(WHAT TO DO) Beginning with the first line of the material, set down each line exactly as written, up to and including the line with "WT GeoTargeting (173, 421)".
── GIVEN RECORDS ──
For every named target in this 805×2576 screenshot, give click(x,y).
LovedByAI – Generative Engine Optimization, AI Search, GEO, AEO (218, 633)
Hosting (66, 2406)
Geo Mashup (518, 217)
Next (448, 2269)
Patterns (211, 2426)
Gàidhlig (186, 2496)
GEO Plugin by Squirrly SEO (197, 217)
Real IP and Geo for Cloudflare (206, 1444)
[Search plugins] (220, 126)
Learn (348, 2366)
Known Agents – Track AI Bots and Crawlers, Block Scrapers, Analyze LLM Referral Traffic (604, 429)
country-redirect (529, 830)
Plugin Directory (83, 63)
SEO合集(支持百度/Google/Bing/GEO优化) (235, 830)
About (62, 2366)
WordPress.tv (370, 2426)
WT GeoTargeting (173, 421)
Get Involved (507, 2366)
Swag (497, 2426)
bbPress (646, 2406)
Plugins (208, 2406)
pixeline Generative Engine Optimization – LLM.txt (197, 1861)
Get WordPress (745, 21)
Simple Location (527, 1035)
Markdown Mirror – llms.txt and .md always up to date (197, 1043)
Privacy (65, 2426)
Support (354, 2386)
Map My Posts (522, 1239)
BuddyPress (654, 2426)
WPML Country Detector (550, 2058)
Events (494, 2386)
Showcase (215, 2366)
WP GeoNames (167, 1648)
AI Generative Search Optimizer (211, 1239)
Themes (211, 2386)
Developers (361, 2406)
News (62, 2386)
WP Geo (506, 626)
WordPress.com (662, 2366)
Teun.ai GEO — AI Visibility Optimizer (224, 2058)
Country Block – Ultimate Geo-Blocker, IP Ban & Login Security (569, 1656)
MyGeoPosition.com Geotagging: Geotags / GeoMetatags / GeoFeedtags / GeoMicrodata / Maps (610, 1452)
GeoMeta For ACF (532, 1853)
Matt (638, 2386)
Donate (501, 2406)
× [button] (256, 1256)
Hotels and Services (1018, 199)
───
(SOLUTION)
For every named target in this 805×2576 screenshot, give click(x,y).
LovedByAI – Generative Engine Optimization, AI Search, GEO, AEO (218, 633)
Hosting (66, 2406)
Geo Mashup (518, 217)
Next (448, 2269)
Patterns (211, 2426)
Gàidhlig (186, 2496)
GEO Plugin by Squirrly SEO (197, 217)
Real IP and Geo for Cloudflare (206, 1444)
[Search plugins] (220, 126)
Learn (348, 2366)
Known Agents – Track AI Bots and Crawlers, Block Scrapers, Analyze LLM Referral Traffic (604, 429)
country-redirect (529, 830)
Plugin Directory (83, 63)
SEO合集(支持百度/Google/Bing/GEO优化) (235, 830)
About (62, 2366)
WordPress.tv (370, 2426)
WT GeoTargeting (173, 421)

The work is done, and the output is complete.